The Microbial Systems Bioinformatics group envision an interdisciplinary Systems Biology approach where Microbial Ecology, Modeling, Microbial Physiology and Bioinformatics meet to create out of the box thinking towards prediction microbial interactions in complex systems.
Environmental health regulates the conditions life is sustained on Earth. A clear definition of environmental health is necessary to allow the implementation of practices that guarantee sustainable exploration of our limited natural resources. The Microbial Systems Bioinformatics group works to define environmental health by exploring microbial interactions. We want to achieve our mission by developing concepts and theories to expand modeling of microbial communities to the vast diversity found in natural ecosystems with focus on the fate of chemicals in the environment.
Our group strives to assess environmental health of terrestrials and man made environments by predicting how resilient/stable a microbial community is to specific disturbances. A special emphasis is put on the development of concepts and theories to scale microbial interactions to the real diversity found in nature.

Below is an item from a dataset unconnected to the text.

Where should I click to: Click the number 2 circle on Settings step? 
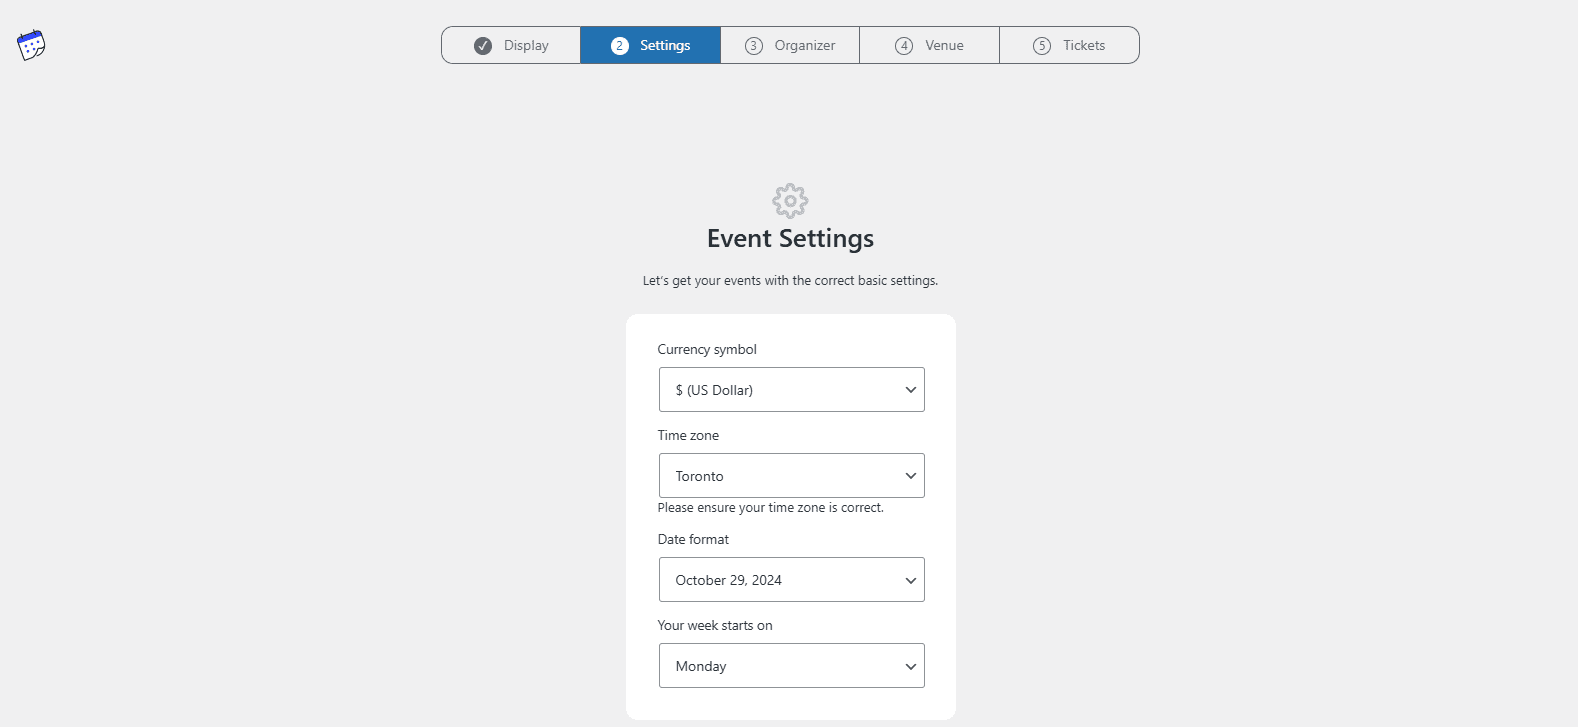(x=620, y=46)
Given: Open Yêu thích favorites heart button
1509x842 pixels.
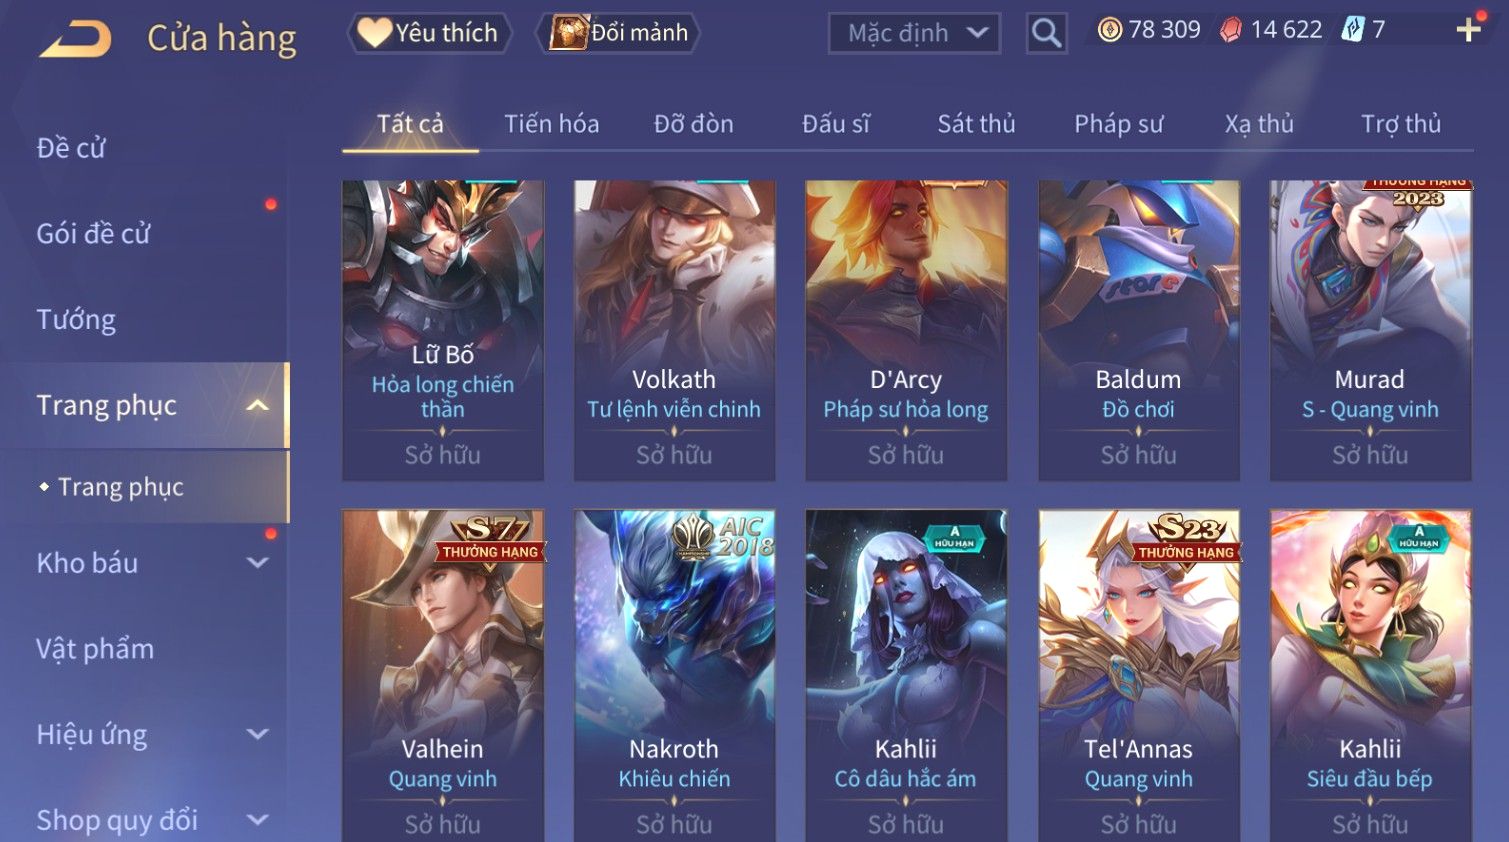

The key research topics of the Microbial Systems Bioinformatics group are based on genetic potential of microbial communities and integration of multi-omics analysis. Currently these topics cover:
- Use of (in silico) mock microbial communities to test microbial ecology theories: (i) Elucidation of factors influencing the recovery of genomes from metagenomes, (ii) Development of neutral and niche theories to study microbial interactions using multi-omics data.
- From microbial 'Big Data' to novel ecological concepts and theories: Use of public available 'omics' databases to elucidate long-time assumptions in microbiology.
- Scaling modeling of microbial interactions to the diversity found in natural ecosystems: Definition of concepts and theories to use partial genome-scale metabolic modeling as a tool to explore microbial community interactions.